Data provided Block Start

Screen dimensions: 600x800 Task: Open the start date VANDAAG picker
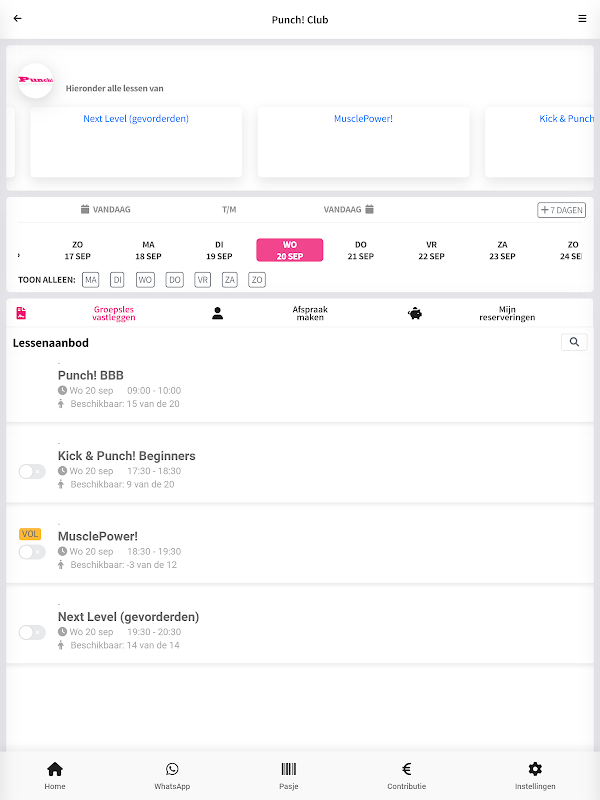[105, 210]
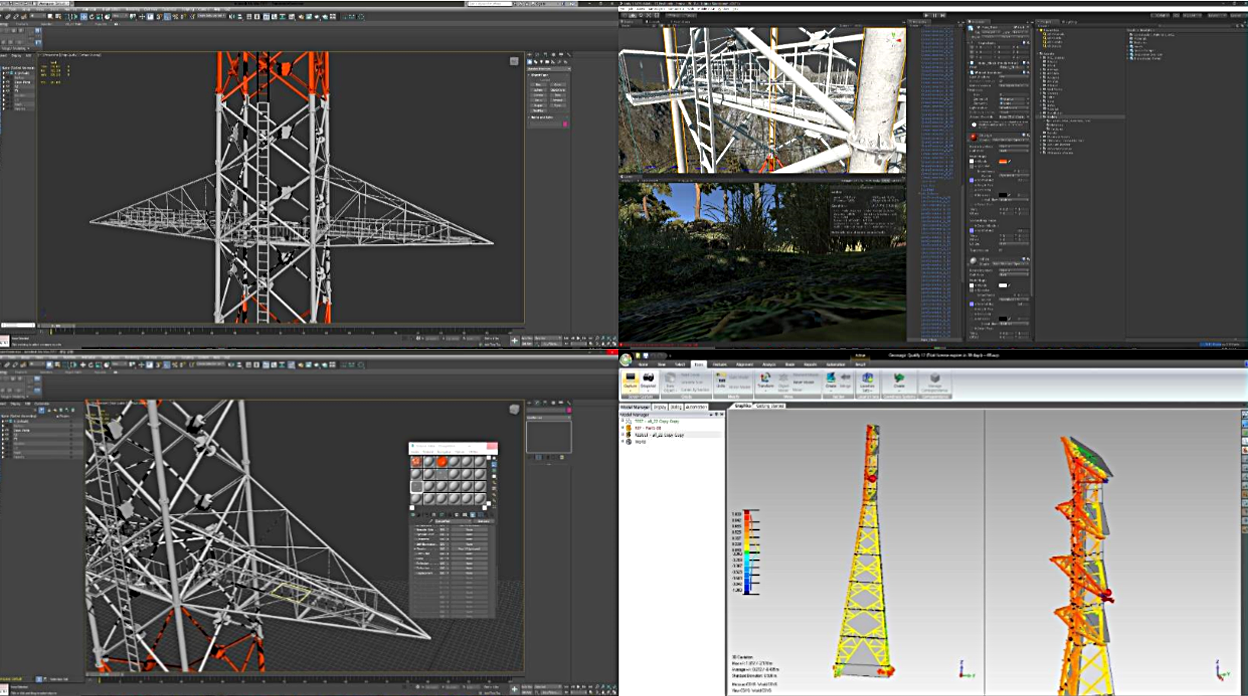This screenshot has width=1248, height=696.
Task: Click the red material sphere icon in Unity Inspector
Action: (x=973, y=137)
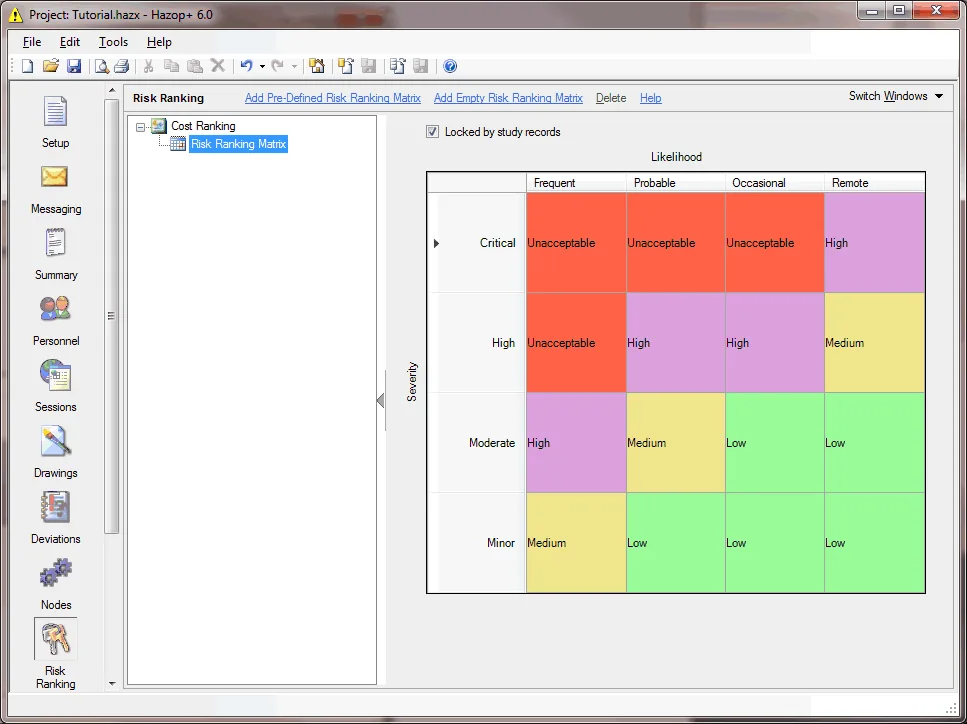Click the Undo arrow in toolbar

[247, 65]
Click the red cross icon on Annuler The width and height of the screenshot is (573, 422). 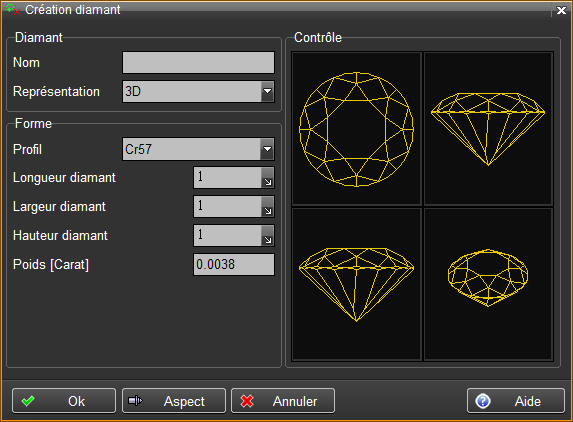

Data provided Block End

Problem description.
Print the records again exactly, without the pictures.

Result below.
Screen dimensions: 600x800 Task: Open the start date VANDAAG picker
[105, 210]
This screenshot has width=1248, height=696.
Task: Click the red material sphere icon in Unity Inspector
Action: (x=973, y=137)
Click the Undo arrow in toolbar

[247, 65]
Click the red cross icon on Annuler The width and height of the screenshot is (573, 422). 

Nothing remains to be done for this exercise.